Go through the entries below and retype them exactly, omitting each picture.

[Opening MATERIAL PROVIDED section]

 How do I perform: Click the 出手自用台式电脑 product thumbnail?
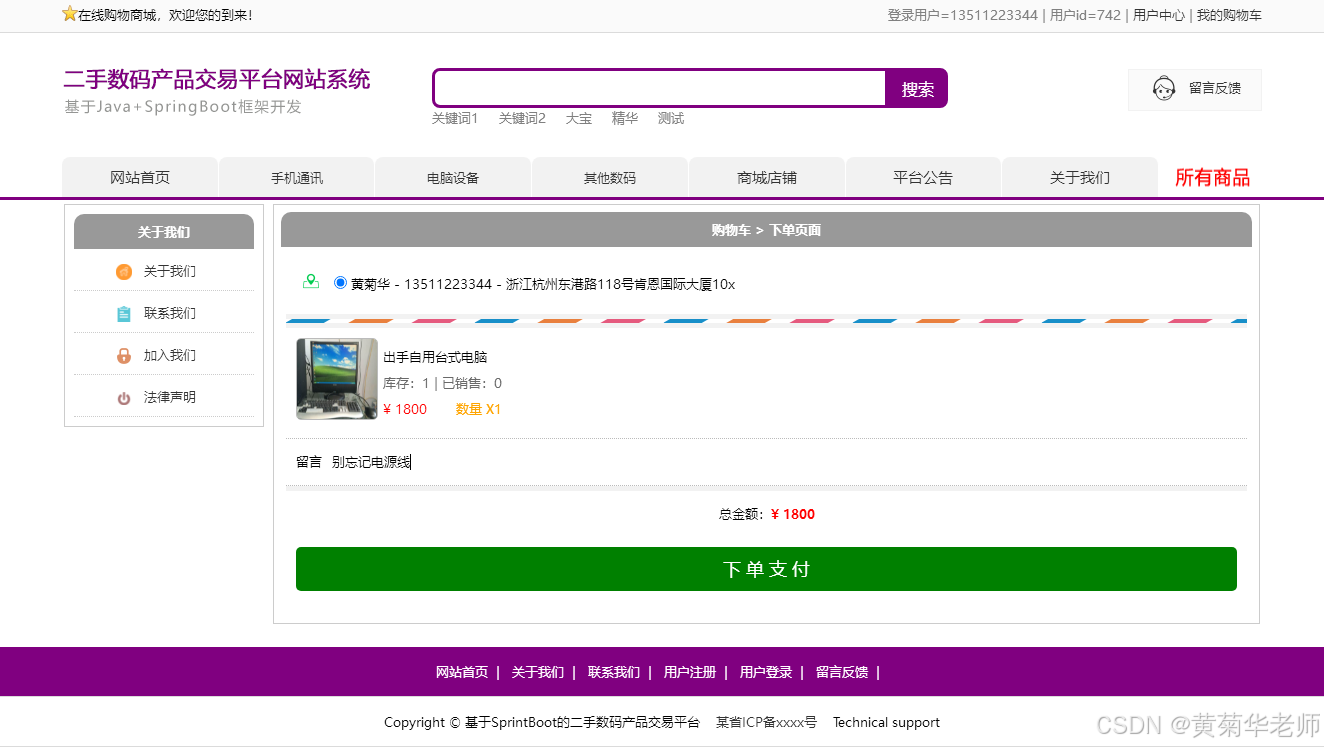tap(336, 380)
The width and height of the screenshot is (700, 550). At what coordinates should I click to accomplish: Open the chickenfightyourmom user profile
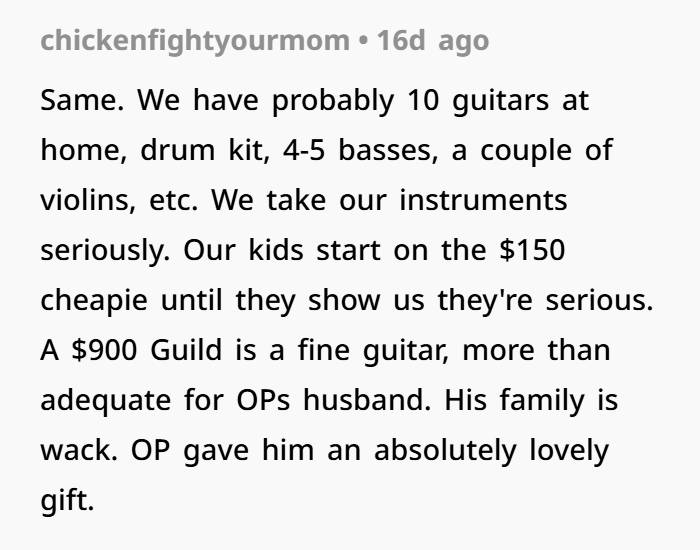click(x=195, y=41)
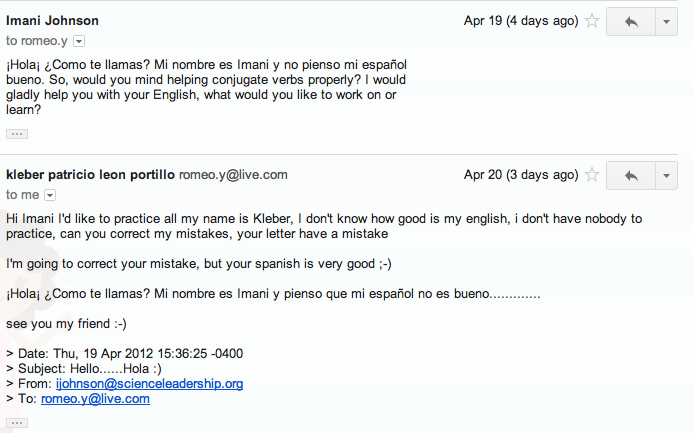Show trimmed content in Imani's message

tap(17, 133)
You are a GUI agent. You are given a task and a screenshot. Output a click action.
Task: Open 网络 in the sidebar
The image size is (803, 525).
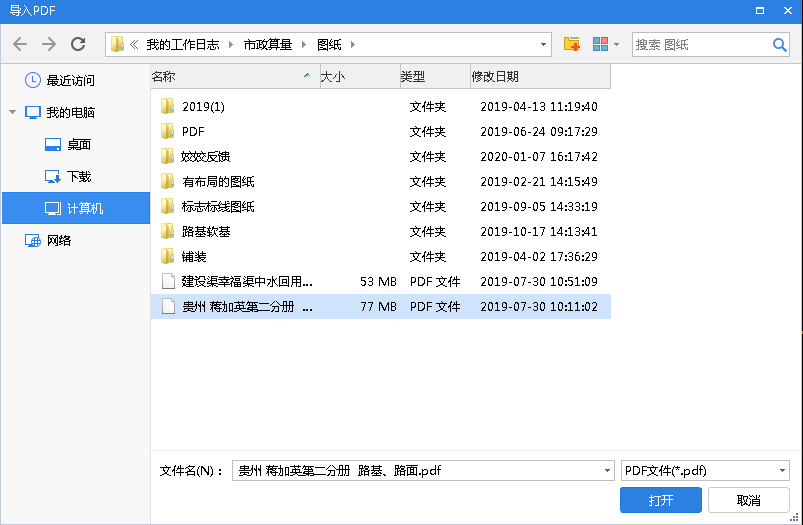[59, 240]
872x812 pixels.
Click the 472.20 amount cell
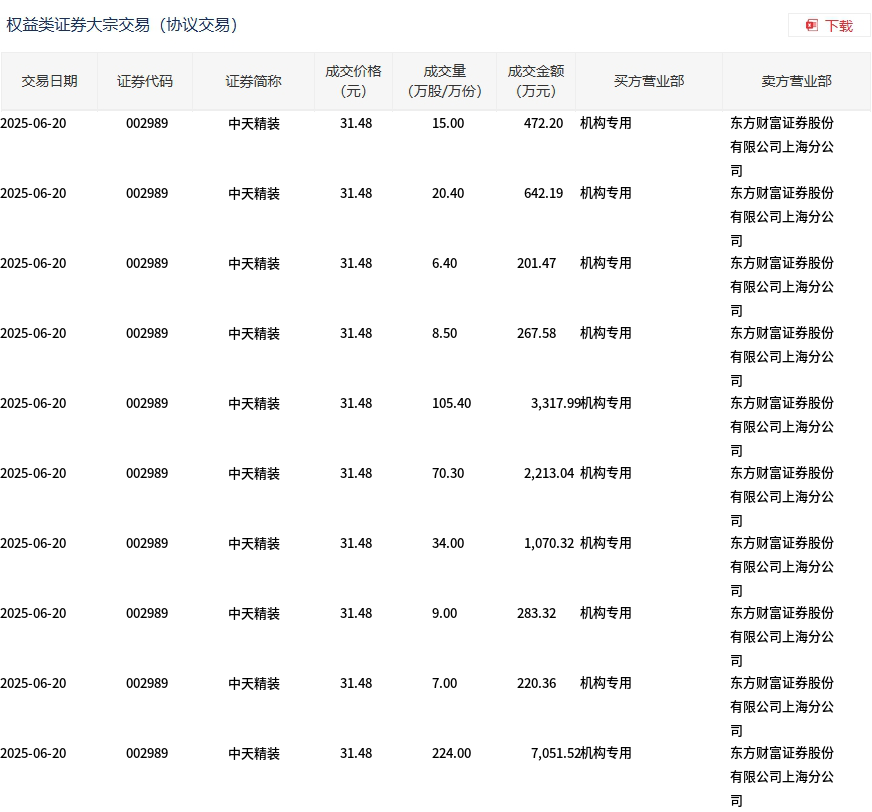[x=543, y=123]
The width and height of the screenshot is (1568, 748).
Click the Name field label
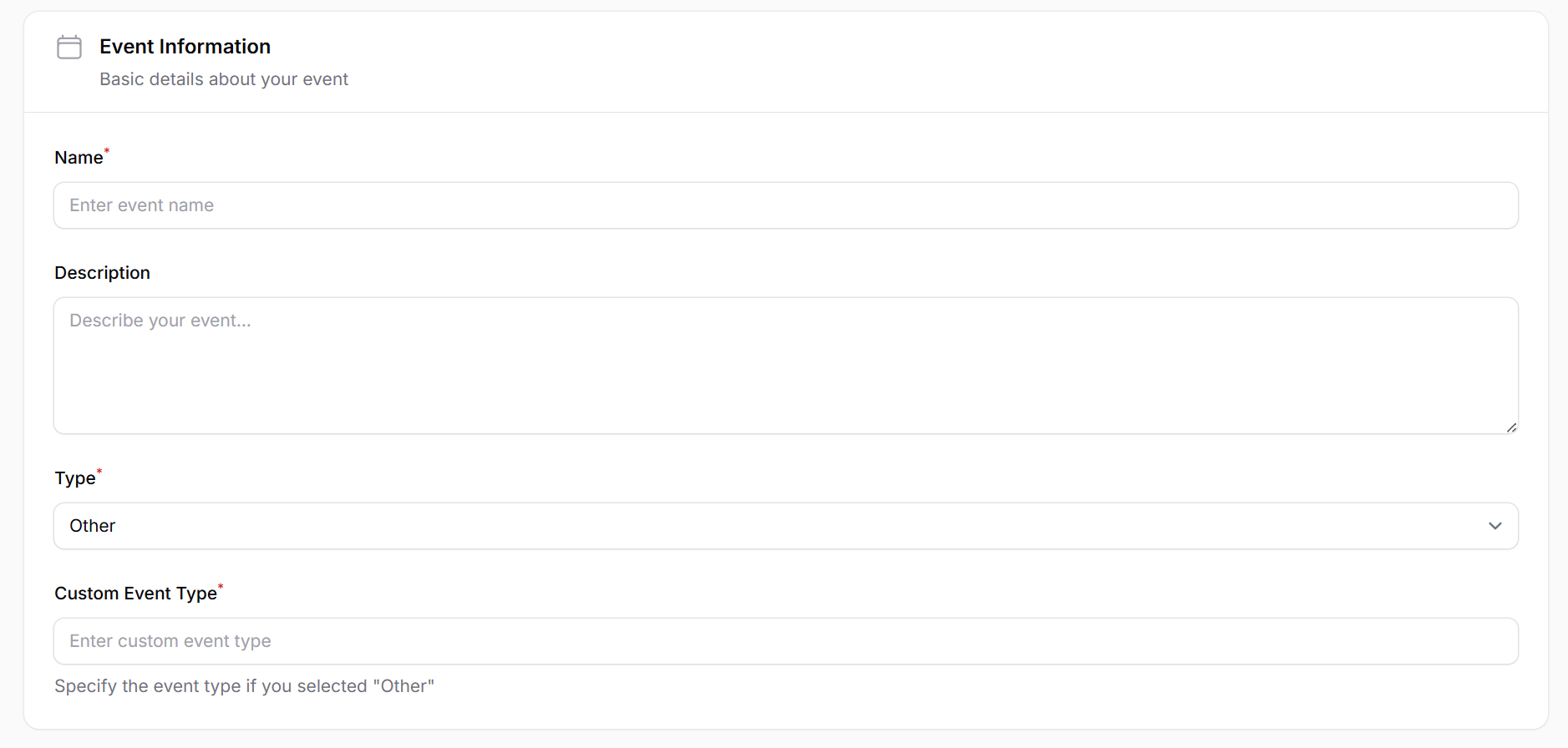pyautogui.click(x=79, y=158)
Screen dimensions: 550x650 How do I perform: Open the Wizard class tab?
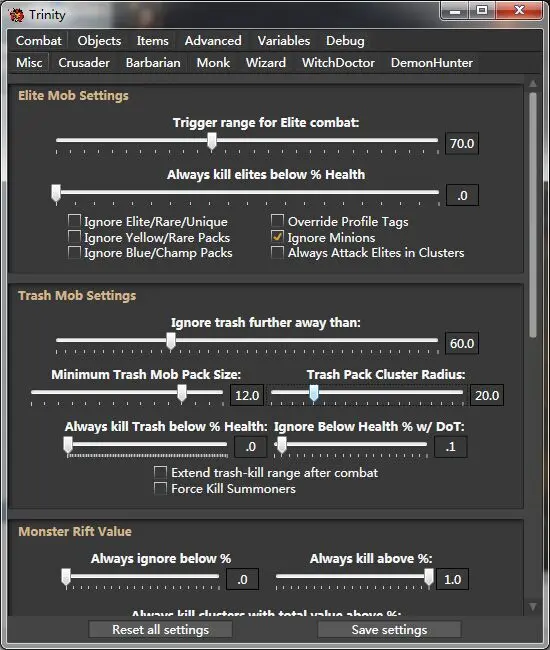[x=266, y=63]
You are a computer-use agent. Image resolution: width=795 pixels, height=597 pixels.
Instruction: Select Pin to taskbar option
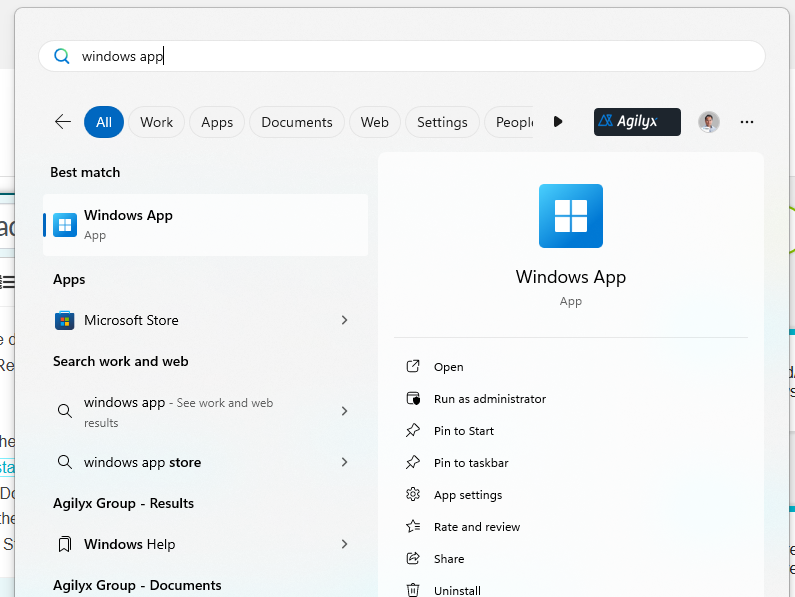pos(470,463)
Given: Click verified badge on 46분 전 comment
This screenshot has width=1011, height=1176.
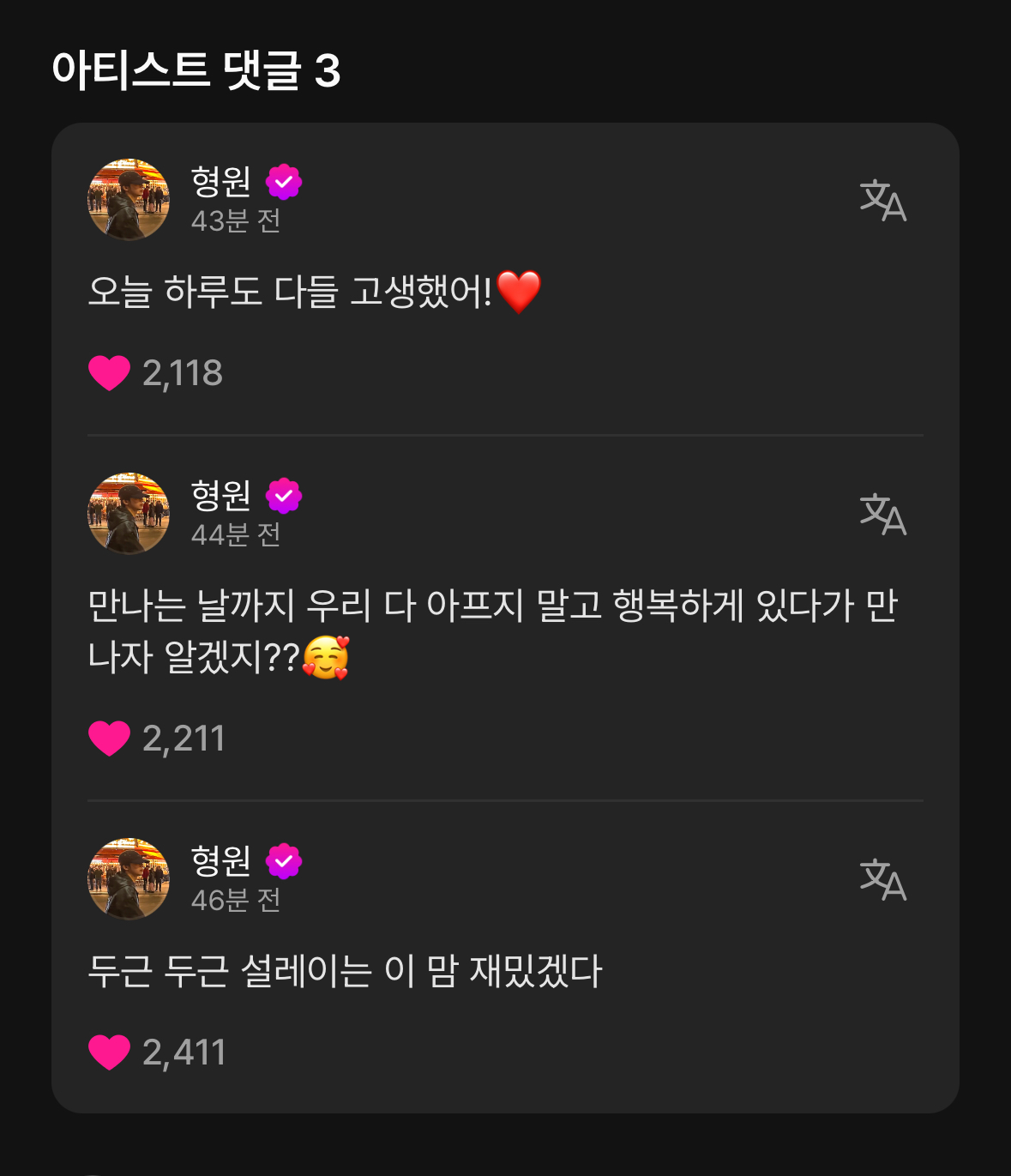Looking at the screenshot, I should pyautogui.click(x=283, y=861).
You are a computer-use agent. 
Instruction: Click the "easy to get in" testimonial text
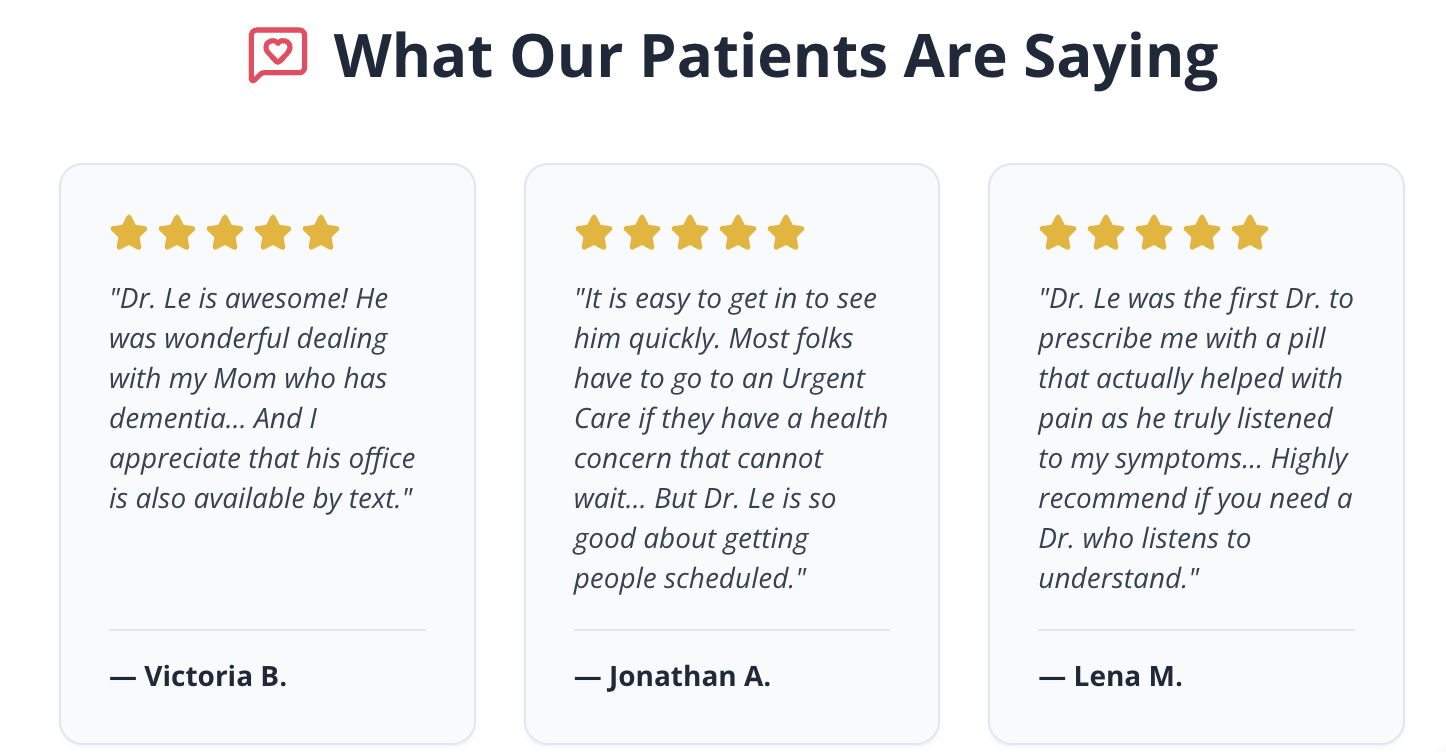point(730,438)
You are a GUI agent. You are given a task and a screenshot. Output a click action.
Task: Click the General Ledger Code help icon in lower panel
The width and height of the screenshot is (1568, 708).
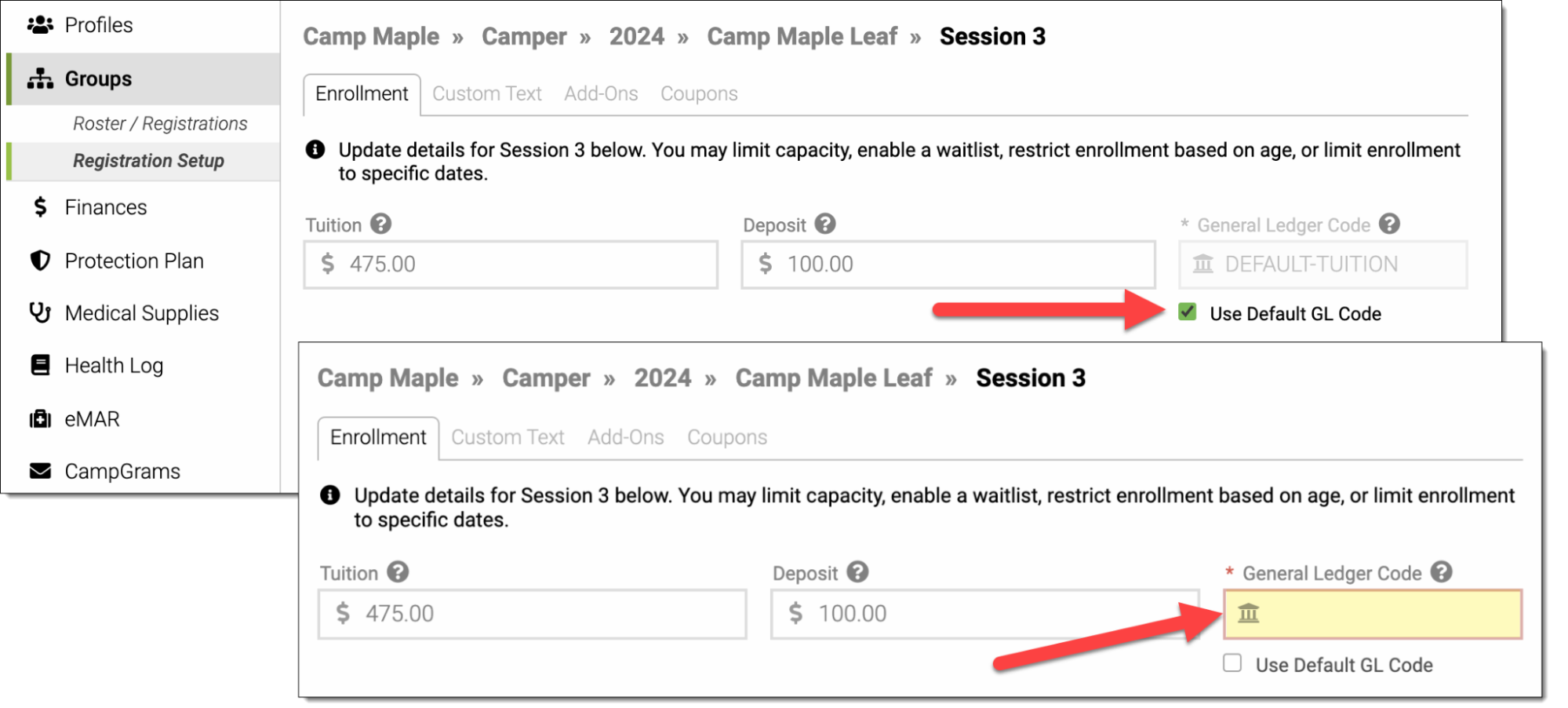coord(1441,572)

[Closing MATERIAL PROVIDED section]

**ANSWER SPACE**
 How do I perform: Click the 出手自用台式电脑 product thumbnail?
tap(336, 380)
The width and height of the screenshot is (700, 550). At what coordinates should I click to accomplish: Open the chickenfightyourmom user profile
click(x=195, y=41)
Show trimmed content in Imani's message

tap(17, 133)
You are a GUI agent. You are given a task and a screenshot. Output a click action.
Task: Open 网络 in the sidebar
The image size is (803, 525).
[59, 240]
872x812 pixels.
Click the 472.20 amount cell
[x=543, y=123]
The width and height of the screenshot is (1568, 748).
Click the Name field label
pyautogui.click(x=79, y=158)
Screen dimensions: 550x650 How do I perform: Open the Wizard class tab?
[x=266, y=63]
You are a computer-use agent. Image resolution: width=795 pixels, height=597 pixels.
Instruction: Select Pin to taskbar option
pos(470,463)
Given: Click verified badge on 46분 전 comment
This screenshot has width=1011, height=1176.
Looking at the screenshot, I should pyautogui.click(x=283, y=861).
You are a computer-use agent. 
Instruction: Click the "easy to get in" testimonial text
point(730,438)
You are a GUI agent. You are given a task and a screenshot. Output a click action.
Task: Click the General Ledger Code help icon in lower panel
The width and height of the screenshot is (1568, 708).
coord(1441,572)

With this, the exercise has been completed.